Steady-state creep peak rupture stresses in 90° power plant pipe bends with manufacture induced cross-section dimension variations

Pipe bends represent geometric discontinuities in the steam pipe systems of power plants, therefore understanding the behaviour of these potential locations of weakness is of great industrial importance for component inspection, design and analysis. Due to the high operating temperatures encountered, the failure mechanism of creep is a justified concern. Furthermore, while the geometry of pipe bends appears to be simplistic, the manufacturing process employed results in variations to the critical dimensions of the pipe bends. It is these variations in geometry that can cause potentially significant differences in peak steady-state rupture stress magnitude (approximately 48% in some of the cases considered in the present work). Through analysis of industrial data, several novel non-dimensional parameters have been established, allowing for (with suitable constraint equations depending on the type of bends analysed) the approximation of the complexity of pipe bend geometry in only a few dimension factors.

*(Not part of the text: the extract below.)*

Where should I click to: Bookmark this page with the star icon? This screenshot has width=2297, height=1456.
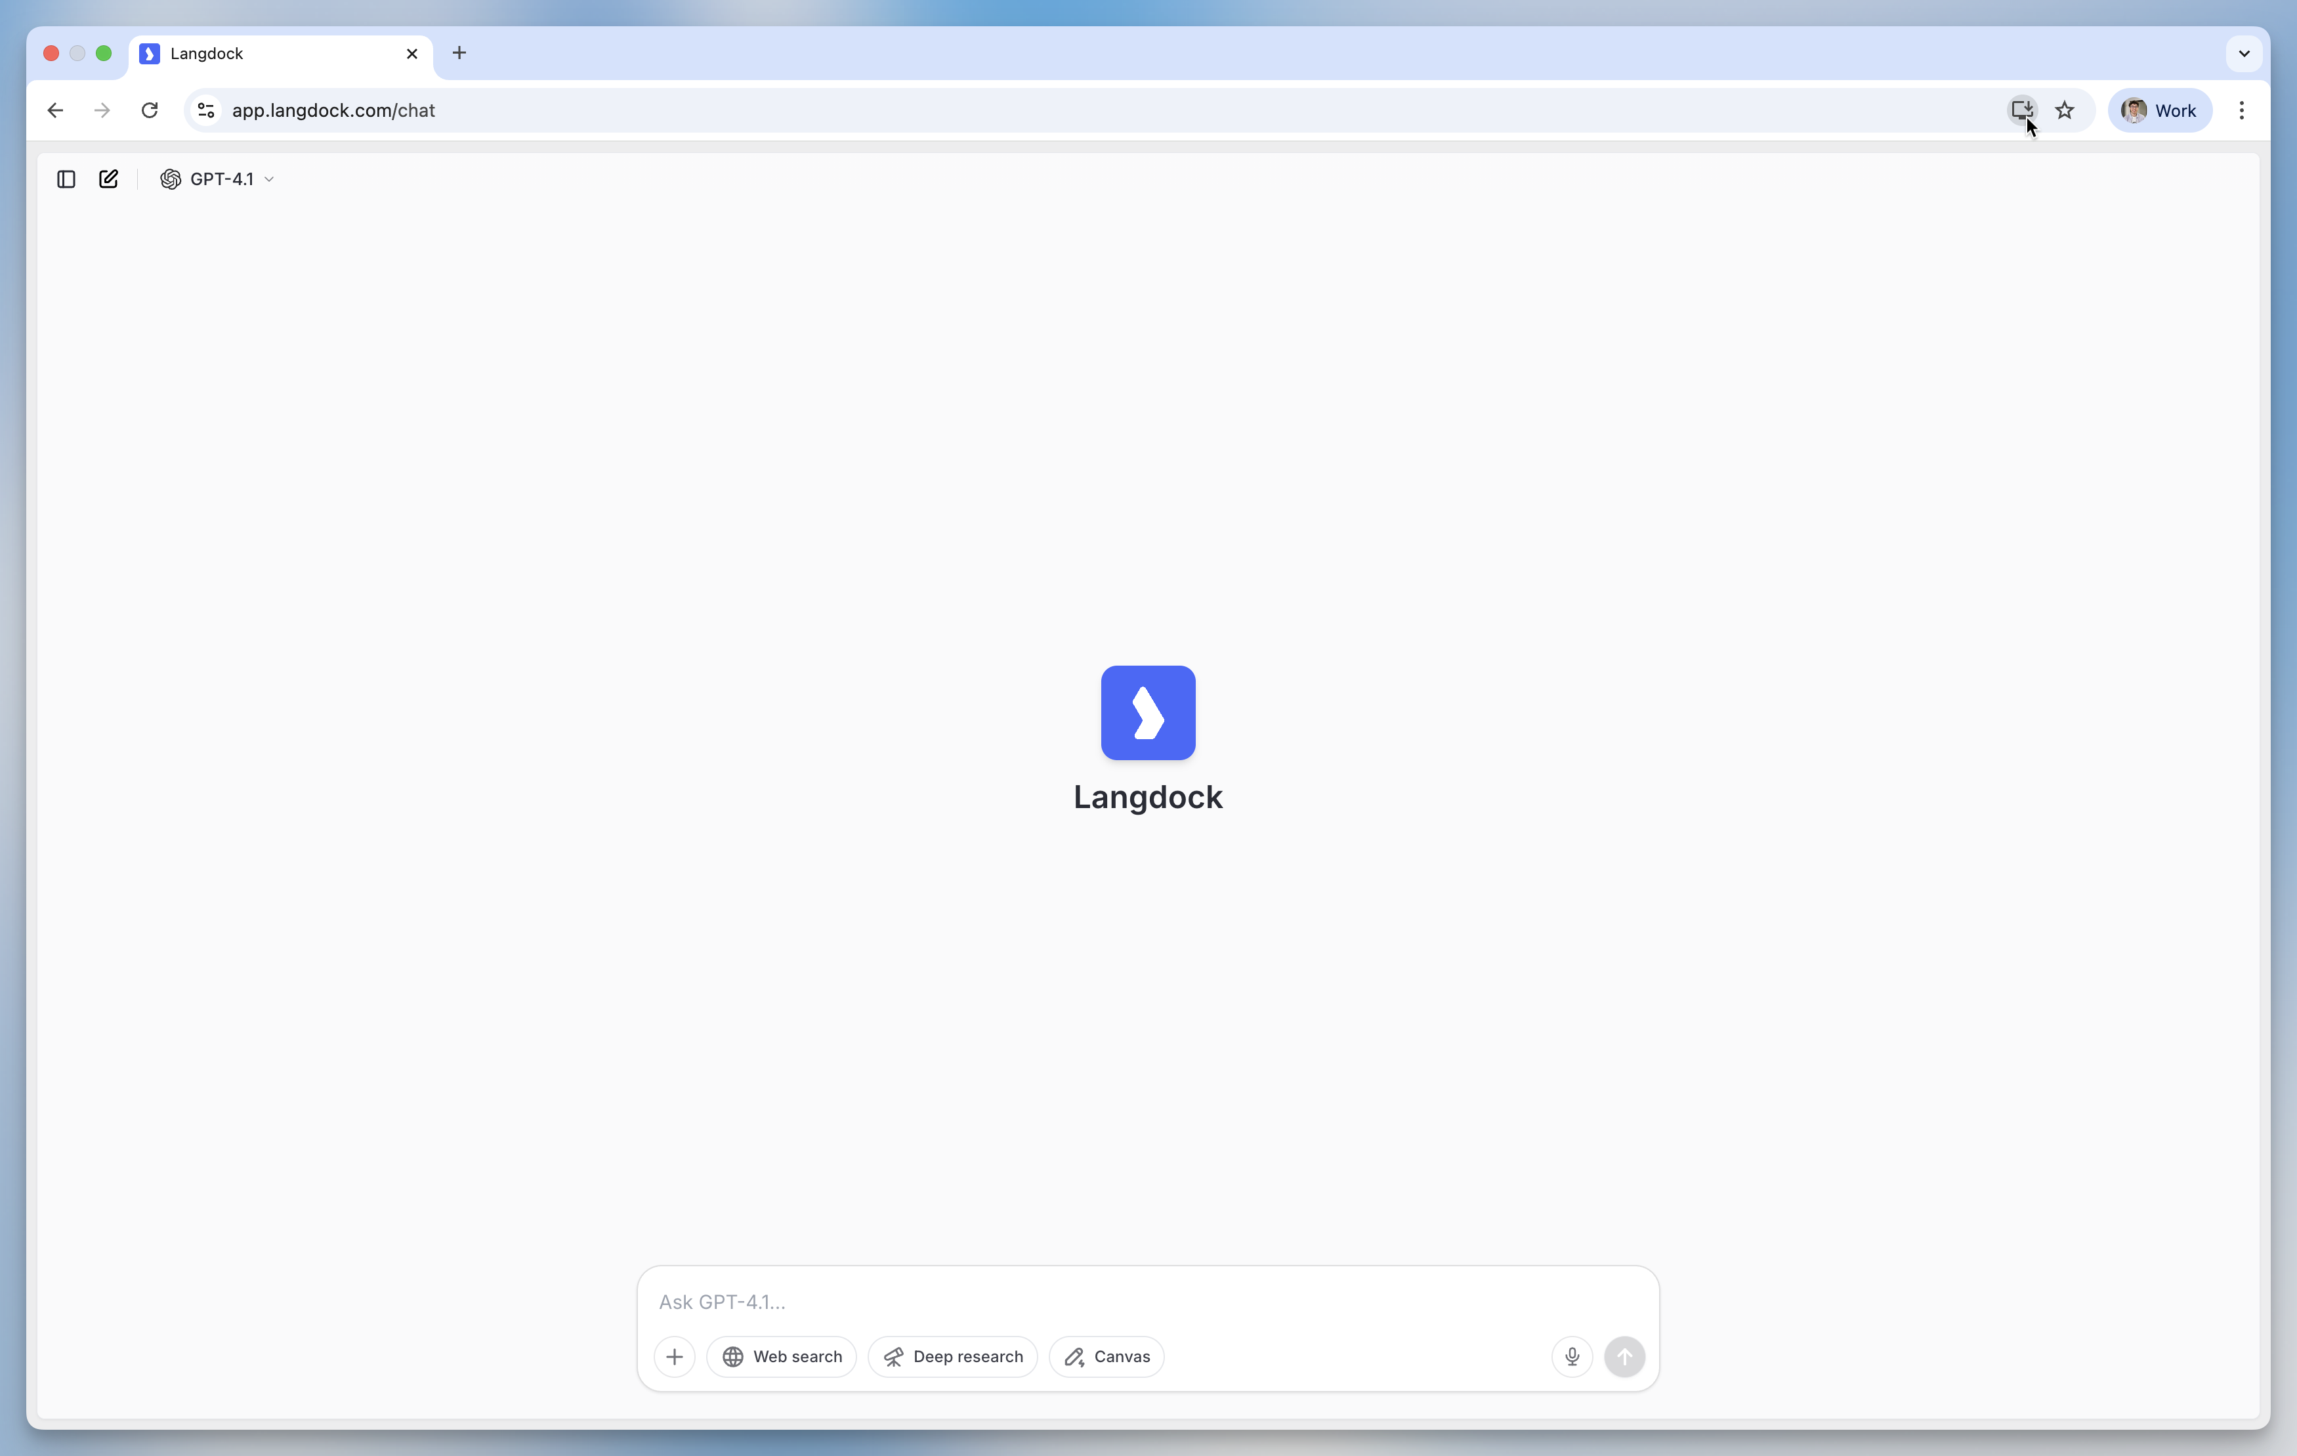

Using these factors, systematic finite element analysis (FEA) studies may be completed with these non-dimensional parameters taking account of a range of geometry variation. Using this philosophy, the stress states and failure lives of pipe bends of the same type (i.e. Hot Reheat or Main Steam) with similar, but not identical, dimensions may be estimated and compared using approximations of the peak rupture stress function. By way of example, this procedure is applied to Main Steam and Hot Reheat type 90° pipe bend geometries. The accuracy of interpolation for the stress function is also analysed, along with comments on failure locations and possible future improvements.

► Pipe bends are critical components in power plant piping systems. ► Manufacturing may induce variations in cross-section dimensions. ► Analysis of industrial data has highlighted several non-dimensional parameters. ► These parameters can be used to describe the complex bend geometry. ► Systematic studies have been completed producing peak stress surfaces.